I frequently read postings on different forums about what the best LUN size is and I thought I’d write a post about it on how I usually do it.
First of all, there is no ideal LUN size that suites all environments. But I think there is a general calculation you can use to come to the LUN size suited for your environment. And second, there is no technical difference between small or large LUNs. For the read/write performance it doesn’t matter if your VMDK is on a 100Gb LUN or 2TB LUN, it’s the total load on the LUN that matters.

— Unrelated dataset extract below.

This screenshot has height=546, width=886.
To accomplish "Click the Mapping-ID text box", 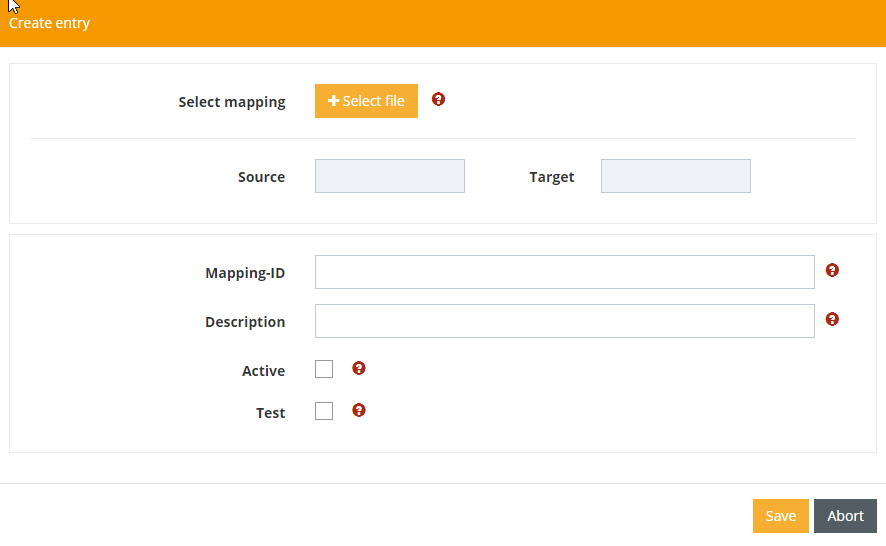I will click(564, 272).
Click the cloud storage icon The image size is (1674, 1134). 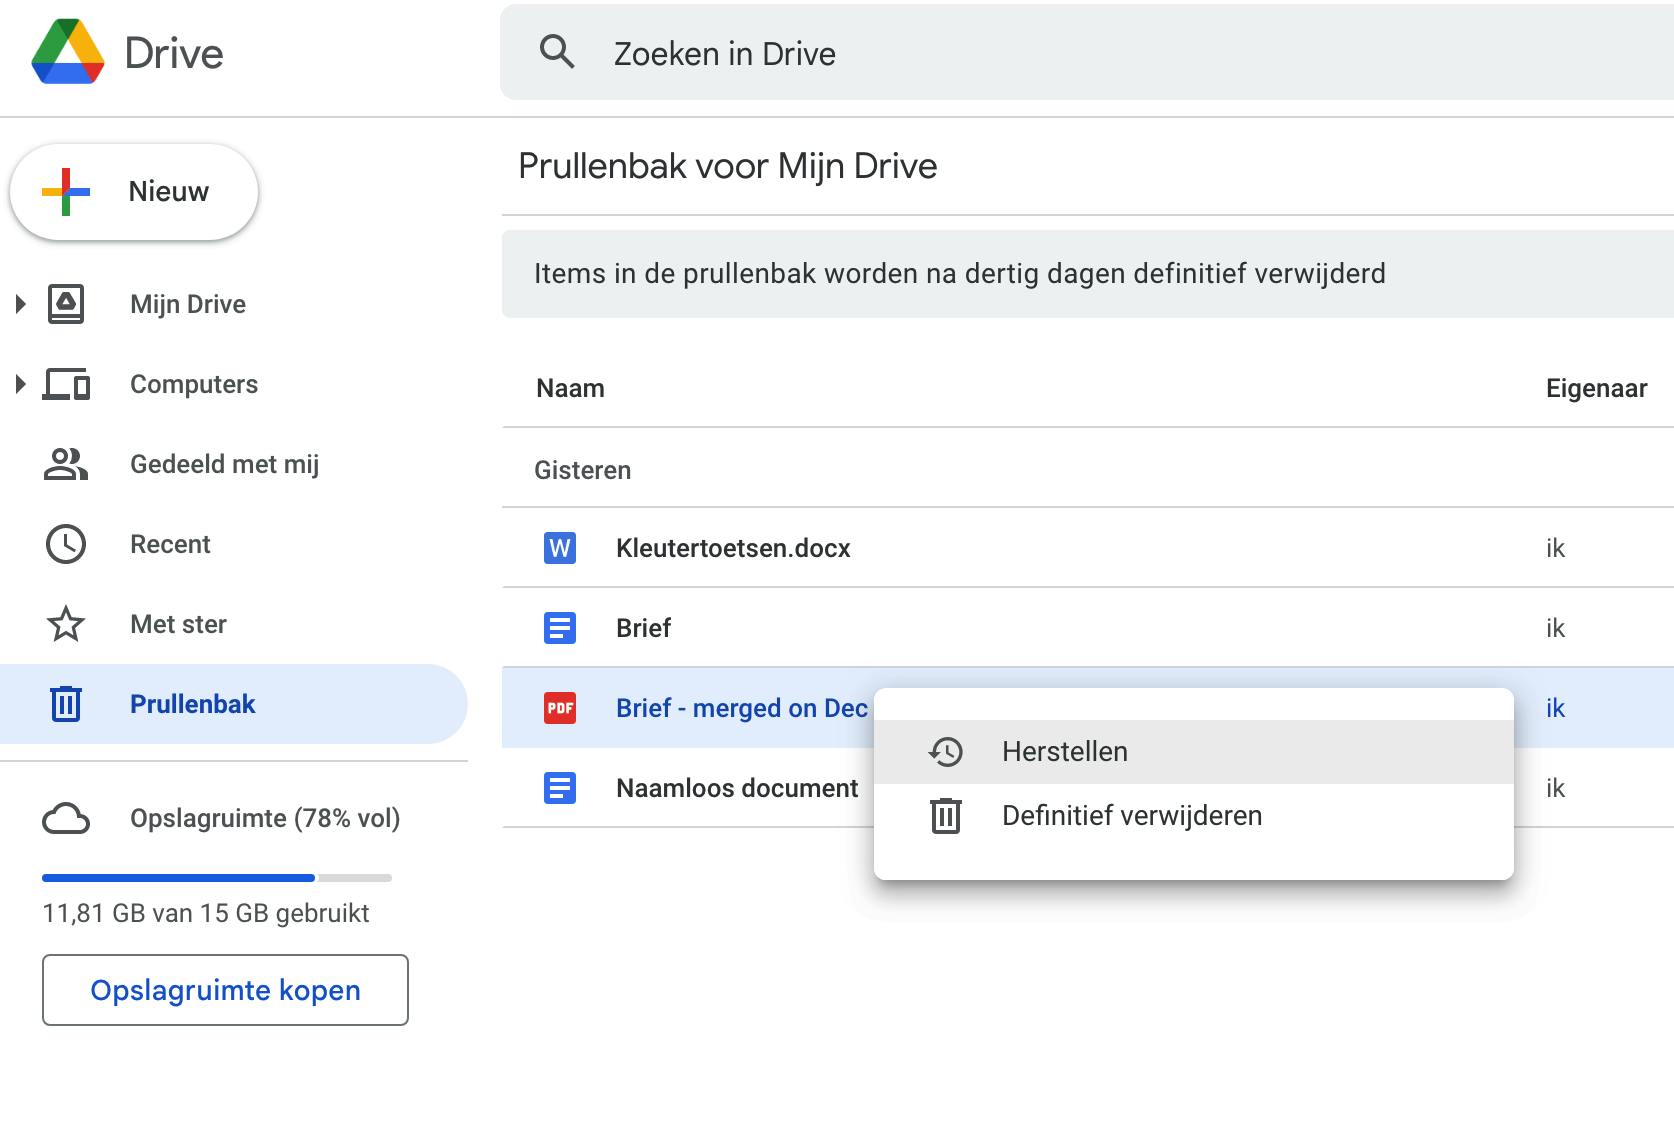coord(66,818)
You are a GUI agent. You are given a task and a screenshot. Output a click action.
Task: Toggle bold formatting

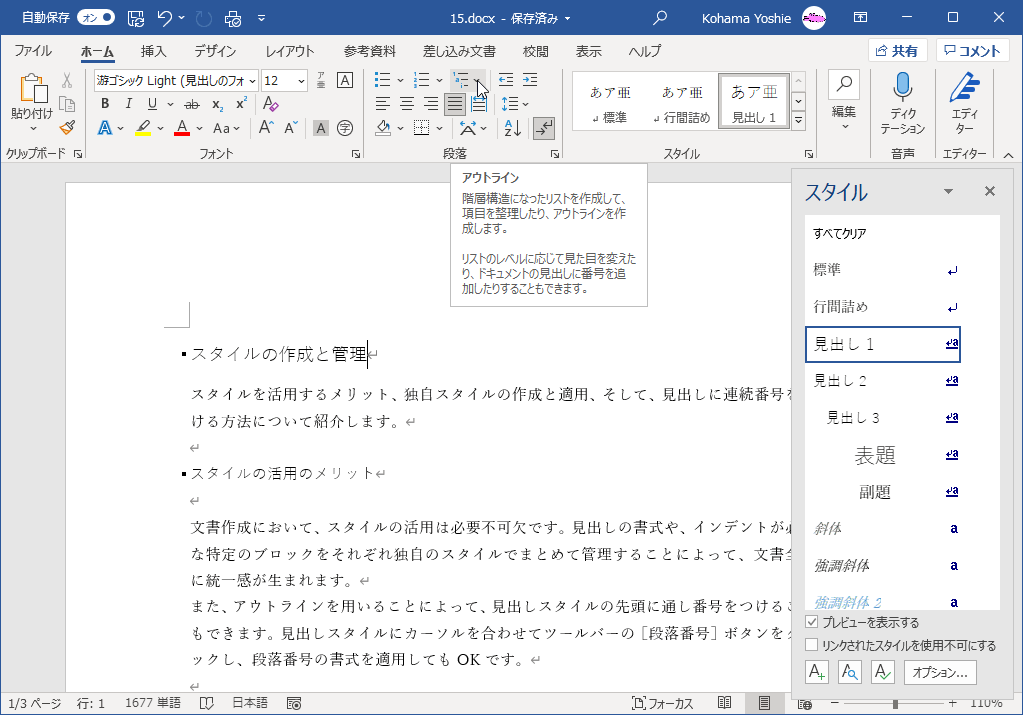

The bases of my rule of thumb is that a LUN should hold no more then 30 VMDKs, more VMDKs could impact performance because of disk queuing. Keeping those 30 VMDKs in mind, you should then check what your average disk size is and please look at it by using your common sense. With that I mean, if you have 100 VMs that use around 15Gb each and 2 VMs with 1,5Tb, please leave those 2 out of your calculation. These exceptions you can handle later on.
Ok, you have determined the average disk size, let’s say 12Gb. Now multiply this by that magic 30 and you see that you would need 360Gb per LUN to accommodate 30 VMDKs. But that’s not all; we also need some spare room for VM swap space and for snapshots. Normally the VMs I use have 1Gb or 2Gb RAM assigned, which would give a 1-2Gb swap space for the VM. Because most VMs have more than one VMDK, I think its safe to state that 30Gb swap space per LUN is sufficient.
Most tricky part is the spare room you should reserve for snapshots. I try to keep snapshots active as short as possible. A week old snapshot is really long in my opinion. Of course, there can be reasons that you need it, but normal operations would not require running a snapshot for such a long time. So how big should the room for snapshot be? Let’s put it at 15%.
So to summarize and build the formula:
30 x (your average disk size) + 30Gb VM swap + 15% of (30 x your average disk size) = calculated LUN size.
And to put the cherry on top, take your calculated LUN size and round it up to the next “handy†number. For example, 444Gb I would round up to 500Gb, 689Gb I would round up to 750Gb and so.
With this formula I think you can make a basic calculation and get an idea of what COULD suite your environment. Its no hard rule, it something you have to feel comfortable with and maybe after some time you would tweak this to your own experiences.
Would love to hear your thoughts and comments on this!!!
If you are using Disk Queuing as the metric I am not sure I buy into what your argument of only 30 VMs. On most Storage Arrays the target ports can queue 1000+ IOs lets just say 1000. If you set your ESX server Queue Depth on the HBA to 255 (max) that would mean each ESX server can Queue up to 255 IOs for a given target/lun so 4 ESX servers with a queue of 255 each will overload the storage port in this example. If we look at it from VM perspective and we limit ourselves to 30 VMs per Datastore we are given each VM in this example a queue of 33.3 IOs which I think it a lot since the default Queue Depth set on a phsical windows server in windows world is 16, therefore I am going to say 20 Queued IOs per VM should be plenty meaning 50 VMs per datastore. Now the real question I think is what is the VMFS Overhead here becaue that is where I could see a problem. VMFS needs to maintain locking, reservations, and meta data (SCSI 2) and that is overhead we just don’t have with NFS.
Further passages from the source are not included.